Some details may help us pin down the underlying issues.


----------



## IndyTMI (Oct 26, 2012)

> I have tried doing the 180 on her many times.....it works, I get sex, but it is obvious she is only doing it to keep a lid on things.


Yes...run the MAP from MMSL and you should see results. You have to be serious and have her know you are serious.
My wife saw she had to change or risk losing me. She is making the changes on her own, as I have made my wants and needs known to her. Luckily she was aware enough that our relationship was in trouble and was open enough to find counseling at my request. She has read the Five Love Languages and now understands that she has to contribute toward the relationship as well for it to be alive and healthy.
Nagging her about it won't get you much of anything. Take actions on your part and hopefully she will take notice and join you instead of push you away.


----------



## IsGirl3 (Nov 13, 2012)

sorry to suggest this, but are you a good lover? she must like to orgasm, if she gets off with the shower head. Can you give her a clitoral orgasm with oral sex? why does she prefer the shower head over you? I'm not saying I prefer the shower head over my husband, but it does a damn better job at finding my clitoris than my husband. I'm often very frustrated during oral sex because my husband just isn't doing a good job. I think there's hope here since she does use the shower head. Ask her if you can use it on her. Or she starts and you finish her off?
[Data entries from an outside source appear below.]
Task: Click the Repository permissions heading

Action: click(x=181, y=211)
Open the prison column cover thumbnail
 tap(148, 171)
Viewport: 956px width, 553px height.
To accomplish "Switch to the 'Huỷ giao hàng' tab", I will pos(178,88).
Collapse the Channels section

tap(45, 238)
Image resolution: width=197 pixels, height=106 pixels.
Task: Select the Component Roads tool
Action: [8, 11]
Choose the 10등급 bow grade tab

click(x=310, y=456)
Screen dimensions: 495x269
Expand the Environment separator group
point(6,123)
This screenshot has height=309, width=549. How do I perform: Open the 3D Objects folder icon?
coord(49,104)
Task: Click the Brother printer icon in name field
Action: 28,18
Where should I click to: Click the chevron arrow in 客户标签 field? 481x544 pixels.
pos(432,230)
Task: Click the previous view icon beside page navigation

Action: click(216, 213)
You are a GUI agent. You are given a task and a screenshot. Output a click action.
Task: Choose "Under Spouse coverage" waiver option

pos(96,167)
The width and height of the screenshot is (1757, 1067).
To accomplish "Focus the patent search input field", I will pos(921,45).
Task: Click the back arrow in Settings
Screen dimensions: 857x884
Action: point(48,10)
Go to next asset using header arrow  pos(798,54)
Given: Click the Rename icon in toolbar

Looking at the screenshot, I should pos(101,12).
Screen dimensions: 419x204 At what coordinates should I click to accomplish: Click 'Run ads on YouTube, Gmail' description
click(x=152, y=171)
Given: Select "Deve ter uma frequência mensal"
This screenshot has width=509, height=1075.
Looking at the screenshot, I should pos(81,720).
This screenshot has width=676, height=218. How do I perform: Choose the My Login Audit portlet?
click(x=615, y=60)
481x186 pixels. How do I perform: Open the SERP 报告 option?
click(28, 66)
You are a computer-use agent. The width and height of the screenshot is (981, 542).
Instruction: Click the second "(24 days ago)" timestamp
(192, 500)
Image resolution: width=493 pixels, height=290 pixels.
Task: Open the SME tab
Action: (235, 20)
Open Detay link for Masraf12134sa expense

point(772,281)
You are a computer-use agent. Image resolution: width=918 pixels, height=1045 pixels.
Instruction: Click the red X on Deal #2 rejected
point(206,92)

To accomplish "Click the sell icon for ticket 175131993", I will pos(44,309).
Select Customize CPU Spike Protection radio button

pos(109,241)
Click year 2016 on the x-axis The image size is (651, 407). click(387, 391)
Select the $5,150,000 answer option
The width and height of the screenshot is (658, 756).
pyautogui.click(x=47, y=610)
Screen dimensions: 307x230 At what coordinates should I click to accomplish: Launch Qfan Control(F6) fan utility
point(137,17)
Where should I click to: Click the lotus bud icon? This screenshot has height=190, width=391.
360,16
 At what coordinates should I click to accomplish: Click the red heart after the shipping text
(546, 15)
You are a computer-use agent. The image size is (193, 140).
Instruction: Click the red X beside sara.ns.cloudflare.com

Maybe you need to do things to spice it up. Tweak her nipples? Or is she just totally turned off to you?


----------



## Chris Taylor (Jul 22, 2010)

Ryan3278 said:


> Okay here goes, first post, but desperate. Facts first, my wife is 41, and I am 40. 3 kids, 4,7 and 10.
> The problem is my wife never initiates sex. We have been together for almost 18 years, and the sexlife was initially good, with equal amount of sexdrive. That changed after a couple of years, and now it has gotten to a point where she never initiates any sexual contact. She is very uncomfortable with me touching her private parts. When we do have sex, it is in the shower, with her using the showerhead to get off. I am only allowed to watch, and take care of my own business. It makes me feel anything, but a man, and it is hurtfull like hell.I would like to say I have exhausted any opertunity to improve our sexlife.....save the marriage. We have talked about it a thousand times, but she just says..."thats the way it is.....other marriages are the same". I have tried bringing in sex toys, on her requst, but she hates using them. I have bought her sexy lingery with same effect. I take her out to dinner, without the kids. Surprise her with gifts, flowers and even massage apontments, but nothing works. We have traveled the world together, bot no effect on the sex life. I have only seen her really sexually aroused maybe 3 times in our marriage, and I told her I want that woman back, but she just shrugs it off. I always tell her how much I love her and the kids, and tell her how good she looks.
> I have tried doing the 180 on her many times.....it works, I get sex, but it is obvious she is only doing it to keep a lid on things. My work keep me away 4 weeks some times, but when I get back there is not a single trace of longing for sex on her behalf......she even told me she could go without sex, for that matter.
> Apperance wise we both are attractive and fit, but I guess that is not enough anymore? I am at a crossroad here. I dont want to live the rest of my life not being desired by my wife! As always though it falls on the kids if we seperate, but I feel I have tried everything, with nothing to show for it. Please help


So if I have this straight... you're away for 4 weeks, she's holding down the fort with three kids under 10 and she doesn't want to initiate. She says she could go without sex.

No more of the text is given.